Transcribe, word for word and without additions, each line below from the one containing "Screen dimensions: 259x249" through the one containing "You are a computer-use", both ends included.

EXERCISE DATA START

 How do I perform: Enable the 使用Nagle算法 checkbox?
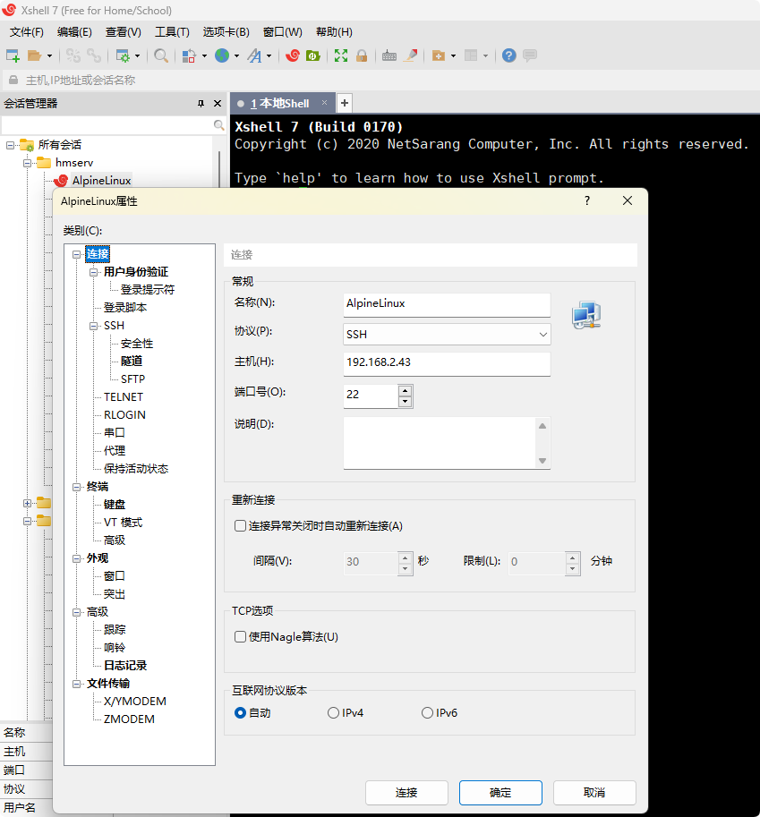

EXERCISE DATA END
EXERCISE DATA START

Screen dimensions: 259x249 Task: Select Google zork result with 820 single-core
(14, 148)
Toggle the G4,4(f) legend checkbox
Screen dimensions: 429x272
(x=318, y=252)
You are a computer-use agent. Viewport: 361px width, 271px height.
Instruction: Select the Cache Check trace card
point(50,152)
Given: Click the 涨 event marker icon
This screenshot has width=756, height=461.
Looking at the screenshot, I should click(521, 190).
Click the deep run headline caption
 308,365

EXERCISE DATA END

■ **RESPONSE TO THIS EXERCISE**:
Screen dimensions: 259x249 Task: Select Google zork result with 820 single-core
(14, 148)
Toggle the G4,4(f) legend checkbox
Screen dimensions: 429x272
(x=318, y=252)
You are a computer-use agent. Viewport: 361px width, 271px height.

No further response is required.